The blockage of KSHV lytic progression by MLN4924 is not due to cellular cytotoxicity. (A to C) Western blot detection of K8.1 as well as cleaved PARP and caspase-3 in BCP1, BC3, and BCBL1 cells that were treated with various concentrations of MLN4924 (0.1, 0.3, 1, 2, or 5 μM) for 3 days. In the experiments, PEL cells treated with TPA or SB served as controls. As noted, there are two cleaved PARP fragments (89 and 50 kDa; asterisks) produced in treated cells. (D to F) Quantitative analysis of virus particles from culture supernatants of BCP1, BC3, and BCBL1 cells after treatment with MLN4924, TPA, or SB for 3 days. (G to I) Effects of different concentrations of MLN4924 on cell proliferation of BCP1, BC3, and BCBL1 cells. After PEL cells were left untreated or treated with MLN4924 at the indicated concentrations or with TPA or SB, cell proliferation was measured by XTT assay.
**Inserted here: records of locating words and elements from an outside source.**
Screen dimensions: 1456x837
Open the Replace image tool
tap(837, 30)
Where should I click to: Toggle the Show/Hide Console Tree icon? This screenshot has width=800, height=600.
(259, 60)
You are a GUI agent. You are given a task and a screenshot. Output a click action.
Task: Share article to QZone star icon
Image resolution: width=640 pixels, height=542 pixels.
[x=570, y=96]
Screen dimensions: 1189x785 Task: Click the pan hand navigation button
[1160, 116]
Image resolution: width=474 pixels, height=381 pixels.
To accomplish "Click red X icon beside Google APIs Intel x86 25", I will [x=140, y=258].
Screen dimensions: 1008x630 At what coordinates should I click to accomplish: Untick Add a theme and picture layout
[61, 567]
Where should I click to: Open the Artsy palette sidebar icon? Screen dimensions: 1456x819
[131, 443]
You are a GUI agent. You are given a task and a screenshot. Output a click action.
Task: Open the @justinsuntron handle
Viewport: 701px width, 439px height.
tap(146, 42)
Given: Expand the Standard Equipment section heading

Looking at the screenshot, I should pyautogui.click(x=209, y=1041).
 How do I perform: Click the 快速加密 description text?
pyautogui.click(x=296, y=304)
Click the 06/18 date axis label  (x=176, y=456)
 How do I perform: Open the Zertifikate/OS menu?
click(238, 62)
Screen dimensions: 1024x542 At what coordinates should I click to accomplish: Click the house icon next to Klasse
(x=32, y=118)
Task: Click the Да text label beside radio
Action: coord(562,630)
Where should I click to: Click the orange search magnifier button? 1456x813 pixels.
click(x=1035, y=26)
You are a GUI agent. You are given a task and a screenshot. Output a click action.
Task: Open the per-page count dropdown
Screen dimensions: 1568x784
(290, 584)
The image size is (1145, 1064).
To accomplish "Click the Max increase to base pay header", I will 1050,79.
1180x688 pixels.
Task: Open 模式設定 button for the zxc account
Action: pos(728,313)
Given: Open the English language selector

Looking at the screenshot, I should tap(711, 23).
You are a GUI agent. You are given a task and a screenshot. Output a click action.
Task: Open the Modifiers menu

DMSO, dimethyl sulfoxide.

FIG 9

MLN4924 exhibits concentration-dependent biphasic actions in viral lytic-cycle activation in TPA-treated BCBL1 cells and in SB-treated BC3 cells. (A and B) BCBL1 and BC3 cells were treated with TPA and SB, respectively, in combination with various concentrations (0, 0.1, 0.3, 1, and 2 μM) of MLN4924. After 3 days of treatment, treated samples were analyzed for K8.1 expression and both cleaved PARP and caspase-3. As noted, there are two cleaved PARP fragments (89 and 50 kDa; asterisks) detected in treated cells. (C and D) The amounts of virus particles released from the above treated cell samples were measured by quantitative PCR. (E) Kinetics of viral lytic protein expression in BCBL1 cells that were treated with MLN4924 (0.1 or 2.0 μM), TPA, or the combination of MLN4924 (0.1 or 2.0 μM) and TPA. The expression levels of viral lytic proteins were examined by Western blotting using the indicated antibodies. (F) Western blot analysis of viral lytic protein expression in BC3 cells that were treated with MLN4924 (0.1 or 2.0 μM), SB, or the combination of MLN4924 (0.1 or 2.0 μM) and SB. (G and H) Densitometry quantification of viral lytic protein expression under different treatment conditions in BCBL1 cells and in BC3 cells. The dashed vertical lines on the graphs are used to separate the expression patterns of viral lytic proteins induced by 2.0 μM MLN4924 along with TPA or SB in BCBL1 cells or in BC3 cells from those induced by other treatment combinations.